= League of Technical Voters =

American non-profit organization

The League of Technical Voters (LOTV) is a 501(c)(3) non-profit organization whose primary goal is to involve more technical people in the political process.

LOTV is a United States organization. LOTV obtained their 501(c)(3) status in October 2007. LOTV has sponsored numerous projects such as codeathons with flagship sponsorship from the Mozilla Foundation, the Transparent Federal Budget project and We Are All Actors 2007 workshop.

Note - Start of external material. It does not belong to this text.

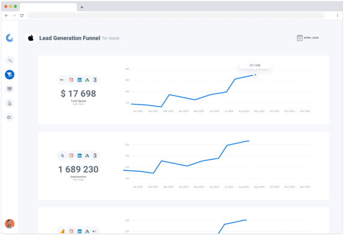Expand the 3 more sources in Impressions card

click(x=95, y=156)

The head office for LOTV is in Austin, Texas.

LOTV was formed on October 13, 2006, by Silona Bonewald, Kai Mantsch, Sharon Rush and Brigid Shea.

From founding through 2013, LOTV's advisory board included Jason Asbahr, Tantek Çelik, Donna Kidwell, Chris Messina, Don Shafer, Jimmy Donal "Jimbo" Wales.

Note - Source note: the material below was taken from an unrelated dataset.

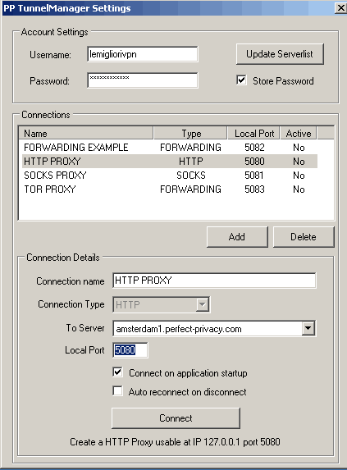
Task: Delete the selected connection
Action: 304,237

On June 27, 2013, LOTV's Board of Directors elected new members: Lee B. "Britt" Blaser, Christopher W. Savage, Doc Searls and Philip J. Windley. Ph.D.

In December 2013, the LOTV Board accepted the resignations of Silona Bonewald, Michelle DeFrance, Joshua Gay and Donna Kidwell.

In December 2013, LOTV made two grants: $1,000 to the Center for Voting and Democracy and $1,000 to the Sunlight Foundation.

In April 2026, Eric DeArmon was appointed to the Board, and was appointed Executive Director.